Emsal Mahkeme Kararı İstanbul Bölge Adliye Mahkemesi 12. Hukuk Dairesi 2021/215 E. 2021/392 K. 18.03.2021 T.

Görüntülediğiniz mahkeme kararı kesinleşmiş bir karardır.

T.C.
İSTANBUL
BÖLGE ADLİYE MAHKEMESİ
12. HUKUK DAİRESİ
DOSYA NO: 2021/215
KARAR NO : 2021/392
T Ü R K M İ L L E T İ A D I N A
İ S T İ N A F K A R A R I
İNCELENEN KARARIN
MAHKEMESİ: İSTANBUL ANADOLU 10. ASLİYE TİCARET MAHKEMESİ
TARİHİ: 24/09/2020
NUMARASI: 2019/1099 Esas – 2020/574 Karar
DAVA: Alacak (Ticari Satımdan Kaynaklanan)
İSTİNAF KARAR TARİHİ: 18/03/2021
Davanın zamanaşımı nedeniyle reddine ilişkin hükmün davacı vekilince istinaf edilmesi üzerine düzenlenen rapor ve dosya kapsamı incelenip gereği görüşülüp düşünüldü;
DAVA: Davacı vekili; müvekkili şirket tarafından 31/12/2015 tarihinde … marka, 2015 model aracın davalı … Otomotivden 99.047-TL bedelle satın alındığını, müvekkili şirketin otomobili 2018 yılı Şubat ayı sonlarına kadar kullandığını, 26/02/2018 tarihinde ise araç bir anda kendiliğinden durduğunu ve çalışmaz hale geldiğini, aracın marş motoru ve sigortasının değiştirildiğini, aracın 13/04./2018 tarihinde yeniden arızalandığını ve serviste şarj dinamosunun değiştirildiğini ,aracın devam eden arızaları nedeniyle 10.08.2018 ve 10.05.2019 tarihlerinde de servise başvurulduğunu,aracın henüz 3 yıllık garanti süresini doldurmadan çalışmamaya başladığını, defalarca servise getirilip çeşitli parça değişimleri ve tamirler yapıldığını, buna rağmen arızaların defalarca tekrar ettiğini belirterek, aracın ayıpsız misliyle değişimine, olmadığı takdirde 1.000-TL değer kaybının davalılardan müteselsilen tahsiline karar verilmesini talep etmiştir.

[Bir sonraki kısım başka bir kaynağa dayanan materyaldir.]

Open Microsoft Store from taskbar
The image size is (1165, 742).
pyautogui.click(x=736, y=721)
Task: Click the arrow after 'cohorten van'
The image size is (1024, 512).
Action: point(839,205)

CEVAP: 1-Davalı … vekili; dava konusu aracın 31/12/2015 tarihinde satın alındığı garanti süresinin 31/12/2017 tarihinde,… Kalite Güvence Sisteminin ise 31/12/2018 tarihinde sona erdiğini,davanın zaman aşımına uğradığını, davacının süresinde ayıp ihbarında bulunmadığını,garanti verilmesinin ihbar yükümlülüğünü ortadan kaldırmadığını, her seferinde onarım hakkını kullanan davacının gizli ayıp iddiasının dinlenemeyeceğini, aracın 4 yıldır kullanıldığını belirterek, davanın reddine karar verilmesini talep etmiştir. 2-Davalı … vekili; ayıp ihbarına ilişkin teslim tarihinden itibaren işleyen 2 yıllık azami sürenin aşıldığını, üretici tarafından verilen garanti süresinin ise 31/12/2017 tarihinde son bulduğunu, davalı tarafından ilk bildirimin ise 26/02/2018 tarihinde yapıldığını belirterek, davanın reddine karar verilmesini talep etmiştir.

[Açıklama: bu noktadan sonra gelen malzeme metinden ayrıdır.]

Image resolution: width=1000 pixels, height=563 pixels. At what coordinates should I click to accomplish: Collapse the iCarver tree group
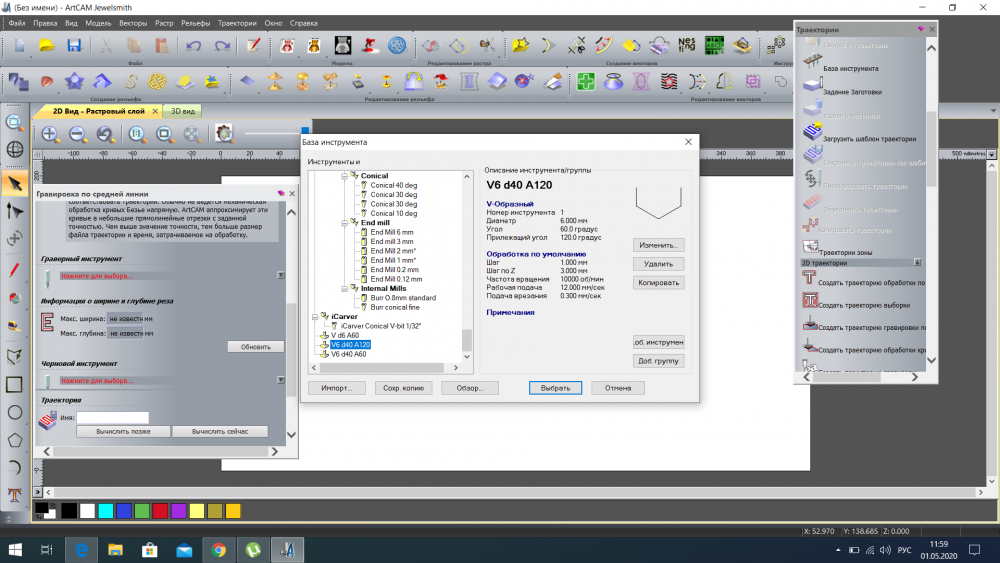(x=315, y=316)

İLK DERECE MAHKEMESİ KARARI: Mahkemece; ayıptan sorumluluğun 2 yıllık zaman aşımı süresine tabi olduğu, bilirkişi raporu ile de tespit edildiği üzere aracın davacıya teslim tarihi 31/12/2015 tarihi olmakla, zamanaşımının başlangıç tarihinin bu tarih olduğu, davalı satıcı yönünden zamanaşımı süresinin 31/12/2017 tarihinde dolduğu, davalı ithalatçı yönünden ise 3 yıllık sürenin 31/12/2018 tarihinde dolduğu, her iki davalının da cevap dilekçeleri ile zamanaşımı defi’nde bulundukları gerekçesiyle, davanın zaman aşımı nedeniyle reddine karar verilmiştir.

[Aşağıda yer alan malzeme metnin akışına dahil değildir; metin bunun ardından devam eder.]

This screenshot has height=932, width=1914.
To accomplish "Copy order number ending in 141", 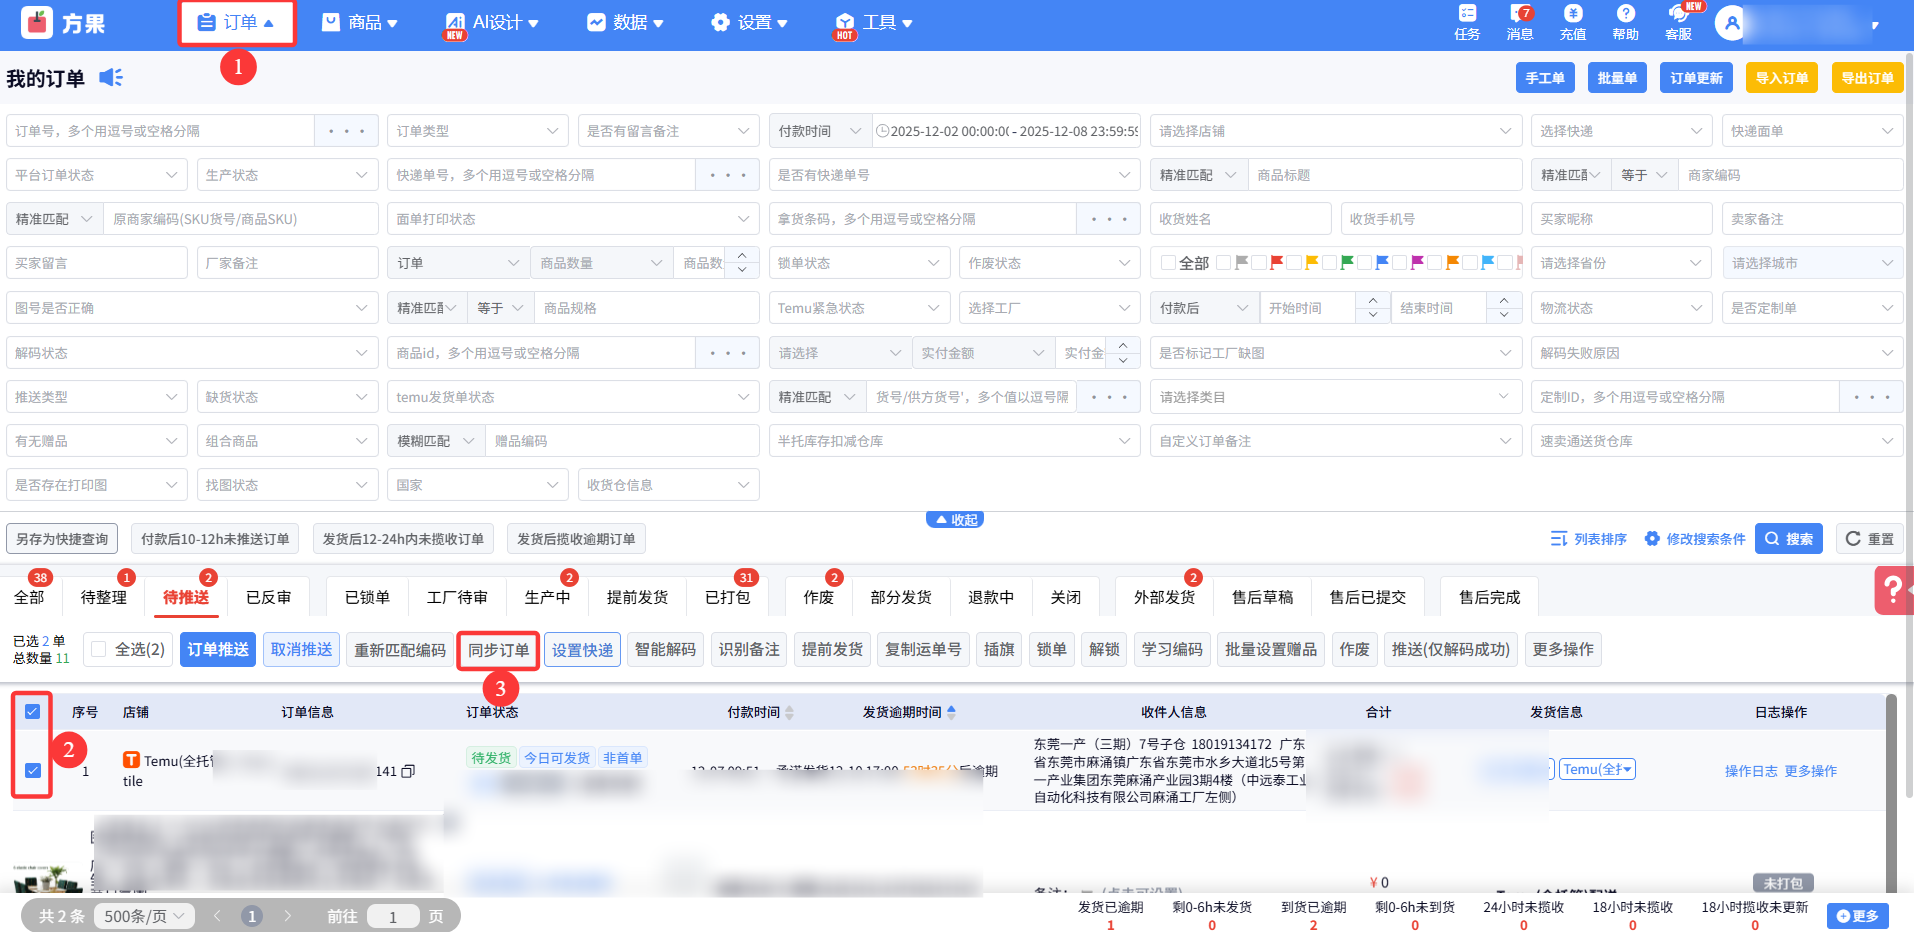I will (408, 771).
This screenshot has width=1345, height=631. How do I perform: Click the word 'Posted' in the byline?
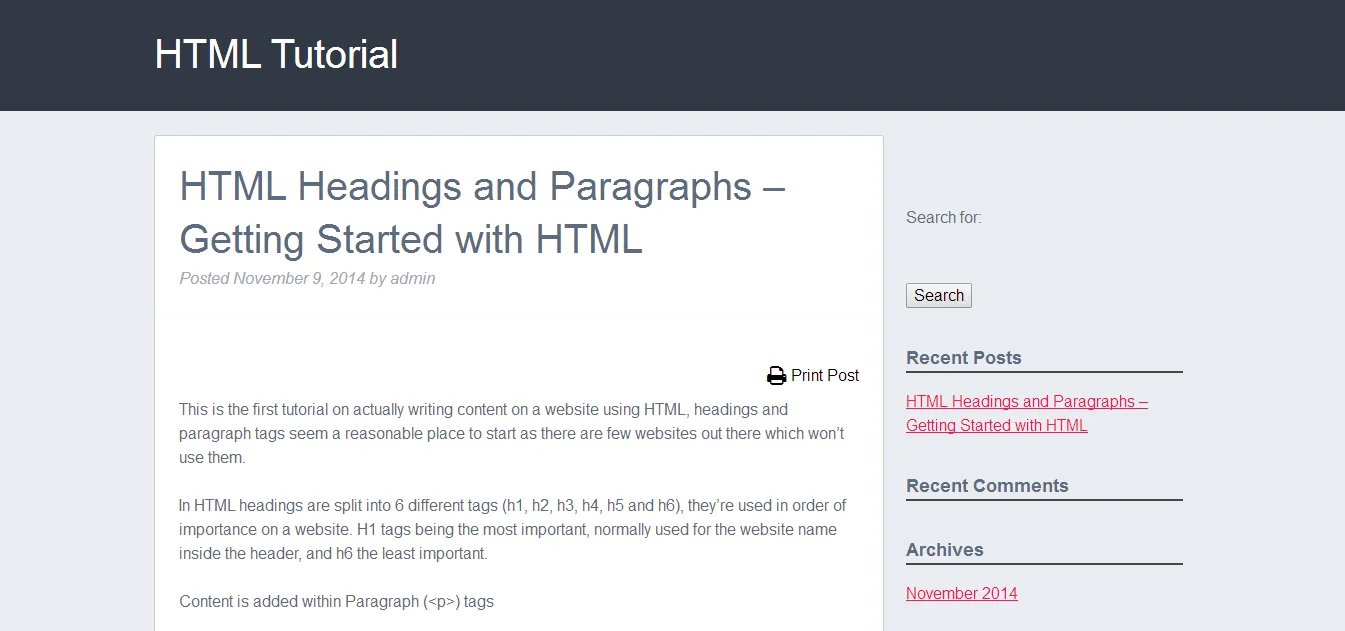click(x=205, y=278)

İSTİNAF NEDENLERİ: Davacı vekili;araçtaki ayıbın kanunda belirtildiği gibi olağan bir gözden geçirmeyle ortaya çıkarılamayacağını,dava konusu araçta meydana gelen ilk arıza neticesinde aracın ayıplı olduğunu fark eden müvekkilinin aracı servise götürerek durumu hemen satıcılara bildirdiğini ve bildirim yükümlülüğünü de yerine getirdiğini, 0 km olarak satın alınan aracın öncelikle marş motoru ve sigortasının, sonrasında motorunun, şarj dinamosunun ve kayış setinin değiştirildiğini, fan motoru ve termostatının da değişmesi gerektiğinin müvekkiline bildirildiğini, davalıların iki yıllık zaman aşımı süresinden yararlanamayacaklarını,gizli ayıp mahiyetindeki arıza yönünden ağır kusurludavalıların zaman aşımı definde bulunamayacaklarını belirterek, kararın kaldırılarak davanın kabulüne karar verilmesini talep etmiştir.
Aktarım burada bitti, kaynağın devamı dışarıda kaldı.